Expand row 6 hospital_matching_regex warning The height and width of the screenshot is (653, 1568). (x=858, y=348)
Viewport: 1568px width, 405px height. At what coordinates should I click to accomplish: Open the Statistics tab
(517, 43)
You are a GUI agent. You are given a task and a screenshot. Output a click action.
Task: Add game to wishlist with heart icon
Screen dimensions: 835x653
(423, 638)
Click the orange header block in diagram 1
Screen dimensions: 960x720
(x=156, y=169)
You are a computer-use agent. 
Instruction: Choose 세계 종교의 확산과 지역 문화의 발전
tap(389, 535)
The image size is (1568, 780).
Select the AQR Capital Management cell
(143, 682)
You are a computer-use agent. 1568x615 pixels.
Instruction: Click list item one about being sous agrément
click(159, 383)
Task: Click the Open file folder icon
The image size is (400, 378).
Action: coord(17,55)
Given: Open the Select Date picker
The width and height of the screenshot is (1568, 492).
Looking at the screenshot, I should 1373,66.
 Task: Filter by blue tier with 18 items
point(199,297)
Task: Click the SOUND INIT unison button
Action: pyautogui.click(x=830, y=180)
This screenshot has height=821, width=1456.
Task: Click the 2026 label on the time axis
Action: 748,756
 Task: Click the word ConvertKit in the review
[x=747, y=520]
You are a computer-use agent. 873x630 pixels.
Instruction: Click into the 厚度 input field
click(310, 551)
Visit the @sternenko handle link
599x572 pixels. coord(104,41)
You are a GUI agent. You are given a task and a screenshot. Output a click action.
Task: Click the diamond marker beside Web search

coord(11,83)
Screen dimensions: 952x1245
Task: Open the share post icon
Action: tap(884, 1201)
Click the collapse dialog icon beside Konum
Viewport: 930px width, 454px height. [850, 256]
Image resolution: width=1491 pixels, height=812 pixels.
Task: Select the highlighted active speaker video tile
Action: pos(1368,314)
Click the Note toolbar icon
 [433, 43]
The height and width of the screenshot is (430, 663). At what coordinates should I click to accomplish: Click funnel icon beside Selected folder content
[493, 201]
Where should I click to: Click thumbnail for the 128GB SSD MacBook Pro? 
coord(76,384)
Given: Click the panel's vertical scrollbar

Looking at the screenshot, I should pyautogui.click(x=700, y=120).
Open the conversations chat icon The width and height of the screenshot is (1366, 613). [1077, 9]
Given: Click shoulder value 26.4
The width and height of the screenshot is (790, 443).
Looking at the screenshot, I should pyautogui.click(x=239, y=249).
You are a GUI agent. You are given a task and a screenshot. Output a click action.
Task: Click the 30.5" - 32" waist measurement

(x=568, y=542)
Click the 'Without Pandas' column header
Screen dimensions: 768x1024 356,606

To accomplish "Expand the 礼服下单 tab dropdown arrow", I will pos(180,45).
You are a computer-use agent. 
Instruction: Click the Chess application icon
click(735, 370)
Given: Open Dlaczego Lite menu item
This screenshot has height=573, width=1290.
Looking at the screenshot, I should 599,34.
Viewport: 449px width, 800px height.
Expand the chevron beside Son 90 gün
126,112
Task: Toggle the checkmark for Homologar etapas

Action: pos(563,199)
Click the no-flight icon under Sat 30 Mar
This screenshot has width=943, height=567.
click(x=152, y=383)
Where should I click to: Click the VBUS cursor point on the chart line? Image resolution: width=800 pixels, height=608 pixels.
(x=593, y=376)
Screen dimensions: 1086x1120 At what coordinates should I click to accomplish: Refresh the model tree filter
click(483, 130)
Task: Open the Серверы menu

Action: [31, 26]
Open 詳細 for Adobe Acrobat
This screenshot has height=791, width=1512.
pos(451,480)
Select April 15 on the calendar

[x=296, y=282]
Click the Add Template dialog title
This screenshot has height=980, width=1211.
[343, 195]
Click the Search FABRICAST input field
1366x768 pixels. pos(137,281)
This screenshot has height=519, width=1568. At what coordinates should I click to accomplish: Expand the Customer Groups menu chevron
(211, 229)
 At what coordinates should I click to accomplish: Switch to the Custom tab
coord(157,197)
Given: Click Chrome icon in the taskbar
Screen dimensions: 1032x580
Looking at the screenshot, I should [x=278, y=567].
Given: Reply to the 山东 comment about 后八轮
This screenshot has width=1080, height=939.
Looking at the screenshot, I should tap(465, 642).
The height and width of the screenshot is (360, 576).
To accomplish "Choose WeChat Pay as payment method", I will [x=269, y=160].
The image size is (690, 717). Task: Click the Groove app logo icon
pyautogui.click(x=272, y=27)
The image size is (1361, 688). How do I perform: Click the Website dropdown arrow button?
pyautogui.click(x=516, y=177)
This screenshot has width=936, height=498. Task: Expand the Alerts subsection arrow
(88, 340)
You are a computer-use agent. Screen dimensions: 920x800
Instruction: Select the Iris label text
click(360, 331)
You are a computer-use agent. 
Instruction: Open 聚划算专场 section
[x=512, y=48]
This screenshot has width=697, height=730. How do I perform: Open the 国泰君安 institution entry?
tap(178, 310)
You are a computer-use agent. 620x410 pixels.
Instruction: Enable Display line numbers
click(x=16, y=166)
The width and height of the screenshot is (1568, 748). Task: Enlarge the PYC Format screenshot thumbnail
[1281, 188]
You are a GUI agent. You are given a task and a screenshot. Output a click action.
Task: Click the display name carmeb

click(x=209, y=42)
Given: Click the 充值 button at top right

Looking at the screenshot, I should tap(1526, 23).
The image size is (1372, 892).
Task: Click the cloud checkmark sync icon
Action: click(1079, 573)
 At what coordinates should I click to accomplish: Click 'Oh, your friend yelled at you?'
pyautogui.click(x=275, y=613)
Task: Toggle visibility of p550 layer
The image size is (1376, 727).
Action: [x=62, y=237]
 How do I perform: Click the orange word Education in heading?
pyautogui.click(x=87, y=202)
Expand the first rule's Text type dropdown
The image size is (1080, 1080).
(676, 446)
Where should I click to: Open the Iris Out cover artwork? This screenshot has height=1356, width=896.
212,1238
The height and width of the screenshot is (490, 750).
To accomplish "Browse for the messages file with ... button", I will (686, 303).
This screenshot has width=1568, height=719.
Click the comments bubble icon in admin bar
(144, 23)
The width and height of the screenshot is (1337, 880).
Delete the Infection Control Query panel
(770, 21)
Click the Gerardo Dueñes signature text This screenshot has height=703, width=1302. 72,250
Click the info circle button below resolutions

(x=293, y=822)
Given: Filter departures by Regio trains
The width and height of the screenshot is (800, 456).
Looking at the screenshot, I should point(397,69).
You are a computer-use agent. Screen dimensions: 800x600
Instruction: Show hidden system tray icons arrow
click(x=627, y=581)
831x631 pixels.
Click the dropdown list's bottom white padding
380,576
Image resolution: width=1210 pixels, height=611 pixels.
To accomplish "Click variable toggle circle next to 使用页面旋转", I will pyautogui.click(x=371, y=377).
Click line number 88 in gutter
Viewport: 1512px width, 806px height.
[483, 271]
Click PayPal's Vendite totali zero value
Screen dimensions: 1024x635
· · · · · · ·
* Aim of the task: Retype only the lines above between the line with "Screen dimensions: 835x653" and the line with "You are a computer-use agent. 873x630 pixels.", counting those two lines as well, and keep every character as it is.

* Result for this exercise:
Screen dimensions: 835x653
(423, 638)
Click the orange header block in diagram 1
Screen dimensions: 960x720
(x=156, y=169)
You are a computer-use agent. 
Instruction: Choose 세계 종교의 확산과 지역 문화의 발전
tap(389, 535)
The image size is (1568, 780).
Select the AQR Capital Management cell
(143, 682)
You are a computer-use agent. 1568x615 pixels.
Instruction: Click list item one about being sous agrément
click(159, 383)
Task: Click the Open file folder icon
The image size is (400, 378).
Action: coord(17,55)
Given: Open the Select Date picker
The width and height of the screenshot is (1568, 492).
Looking at the screenshot, I should 1373,66.
 Task: Filter by blue tier with 18 items
point(199,297)
Task: Click the SOUND INIT unison button
Action: pyautogui.click(x=830, y=180)
This screenshot has height=821, width=1456.
Task: Click the 2026 label on the time axis
Action: 748,756
 Task: Click the word ConvertKit in the review
[x=747, y=520]
You are a computer-use agent. 873x630 pixels.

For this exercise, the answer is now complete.